Extrait de la note d’intention de l’an passé (juin 2020) :

« Ce spectacle hors de nos rêves, je voudrais qu’il naisse aussi de la grande Halle du Carreau du Temple, de la matrice de l’architecture à l’état vacant, disponible comme un poème. Il faudrait se donner le droit de se baigner dans le « sentiment océanique du monde » 1. Nous sommes des babouins, dit le philosophe 2. Il ne nous faut que le paradis. Quelque gazon de territoire. Il faut nous toucher, nous épouiller car on dit qu’à nous isoler nous perdons de notre intelligence. Il faudrait des danseurs capables de contaminer les foules : la virtuosité que je recherche est celle qui se mélange. Qu’est-ce qu’a dit le Président ? « Une gare, c’est un lieu où on croise les gens qui réussissent et les gens qui ne sont rien ». Eh bien, nous traverserons cette « gare » avec alacrité parce que nous pensons que personne n’est vraiment quelque chose ou si peu. Il y a une très belle phrase de Barbara. Dans une interview, on lui parle de son talent et elle s’exclame : « Mais qu’est-ce que c’est que le talent ? Est-ce que ce n’est pas entrer en scène et sourire ? » C’est l’aventure d’une promesse de reterritorialisation de la solitude déchirante. Poème du lieu. Je ne maîtriserai pas ce qui va se passer. Non-maîtrise de ce qui va se passer. C’est tout ce qu’on se souhaite profondément dans la vie, vivre le réel, l’expérience, plutôt que, par exemple, cette manipulation des réseaux dits sociaux. Babouins, nous n’avons pas dit le dernier mot. »
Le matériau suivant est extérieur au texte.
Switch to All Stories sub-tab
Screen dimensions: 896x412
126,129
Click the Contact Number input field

Performer, danseur, chanteur, chorégraphe, metteur en scène et auteur parmi les plus prolifiques et atypiques de la scène française, Yves-Noël Genod se saisit de l’immensité de la Halle du Carreau du Temple pour y créer, avec une centaine de participants sans expérience ou très expérimentés, un spectacle minimaliste de danse à l’échelle démesurée d’un rêve.